The theory that a spring game would be a major moneymaker doesn't fly. Only the Top 20 teams could line up opponents that would fill stadiums, and I'm not sure even that would occur anywhere outside the Deep South.

Spring football didn't work for the pros and it wouldn't be a hit for the colleges, either.

The coaches stubbornly insist that taking the team to a hideaway on Friday night is a good idea. Why that is so only for football and not any other sport has yet to be explained.

The fact is that cuts are coming, and the CFA should be preparing to negotiate rather than deciding to be the militant right.

The likelihood is that these changes will be made in January at the NCAA convention:

The position of recruiting coordinator will be eliminated, with those duties handled by a position coach.

No more than seven coaches will be permitted to recruit, leaving two at home at all times.

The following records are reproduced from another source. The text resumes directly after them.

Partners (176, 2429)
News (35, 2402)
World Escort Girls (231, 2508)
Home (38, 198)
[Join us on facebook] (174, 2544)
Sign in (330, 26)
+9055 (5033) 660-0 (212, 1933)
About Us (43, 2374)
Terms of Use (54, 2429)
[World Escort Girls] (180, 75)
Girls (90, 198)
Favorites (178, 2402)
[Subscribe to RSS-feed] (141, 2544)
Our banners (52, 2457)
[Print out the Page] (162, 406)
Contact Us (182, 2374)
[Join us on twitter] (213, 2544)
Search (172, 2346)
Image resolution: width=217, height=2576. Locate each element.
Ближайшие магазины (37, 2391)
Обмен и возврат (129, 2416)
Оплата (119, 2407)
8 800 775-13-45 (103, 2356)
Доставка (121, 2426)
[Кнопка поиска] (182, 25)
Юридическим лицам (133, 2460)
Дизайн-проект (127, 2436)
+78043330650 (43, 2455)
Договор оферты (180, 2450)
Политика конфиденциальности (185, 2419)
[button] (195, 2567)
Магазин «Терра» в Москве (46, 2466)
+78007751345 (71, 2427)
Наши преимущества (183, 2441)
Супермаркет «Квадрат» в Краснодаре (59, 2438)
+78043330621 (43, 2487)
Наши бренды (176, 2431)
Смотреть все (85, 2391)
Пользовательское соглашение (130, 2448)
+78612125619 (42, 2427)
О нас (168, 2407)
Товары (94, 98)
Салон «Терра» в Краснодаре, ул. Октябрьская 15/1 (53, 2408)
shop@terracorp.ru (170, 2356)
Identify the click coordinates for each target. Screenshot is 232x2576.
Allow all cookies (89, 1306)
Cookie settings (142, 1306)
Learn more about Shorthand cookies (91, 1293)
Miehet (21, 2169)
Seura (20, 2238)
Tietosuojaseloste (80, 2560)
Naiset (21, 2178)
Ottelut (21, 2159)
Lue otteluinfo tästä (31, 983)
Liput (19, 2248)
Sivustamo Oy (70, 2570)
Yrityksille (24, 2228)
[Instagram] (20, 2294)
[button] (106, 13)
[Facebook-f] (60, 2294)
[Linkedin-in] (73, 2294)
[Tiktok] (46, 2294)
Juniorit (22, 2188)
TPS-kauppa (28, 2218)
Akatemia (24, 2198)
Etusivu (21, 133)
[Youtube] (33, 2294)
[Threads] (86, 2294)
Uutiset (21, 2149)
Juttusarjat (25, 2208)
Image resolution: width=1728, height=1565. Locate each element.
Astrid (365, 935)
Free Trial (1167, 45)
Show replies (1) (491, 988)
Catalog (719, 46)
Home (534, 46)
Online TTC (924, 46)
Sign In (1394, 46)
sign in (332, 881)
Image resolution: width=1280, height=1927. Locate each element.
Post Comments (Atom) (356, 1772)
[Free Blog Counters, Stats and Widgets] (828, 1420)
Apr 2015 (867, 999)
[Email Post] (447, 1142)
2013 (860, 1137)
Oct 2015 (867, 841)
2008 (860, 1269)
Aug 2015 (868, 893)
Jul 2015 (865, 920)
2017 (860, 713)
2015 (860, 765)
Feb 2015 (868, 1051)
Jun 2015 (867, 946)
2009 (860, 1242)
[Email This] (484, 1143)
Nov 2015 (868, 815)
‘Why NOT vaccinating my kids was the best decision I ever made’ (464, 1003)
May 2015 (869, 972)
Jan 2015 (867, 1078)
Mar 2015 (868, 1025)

Whether there will be further scholarship cuts or not isn't certain. But a CFA that demonstrates a willingness to be a partner in financial solutions is certain to receive a warmer welcome from the voting delegates.

One thing about college football always has puzzled me: Nobody seems willing to accept the fact that no matter what cuts are made, they'll be the same for everybody. They'll still play the same number of games, and when all is said and done, the total record will be .500.

You can't tell me the crowds will stay home if Virginia and Virginia Tech play with each side having only 70 scholarship players, or squads limited to 95 with the home team sleeping in dorms on Friday night.

What the CFA doesn't need to do now is cry wolf.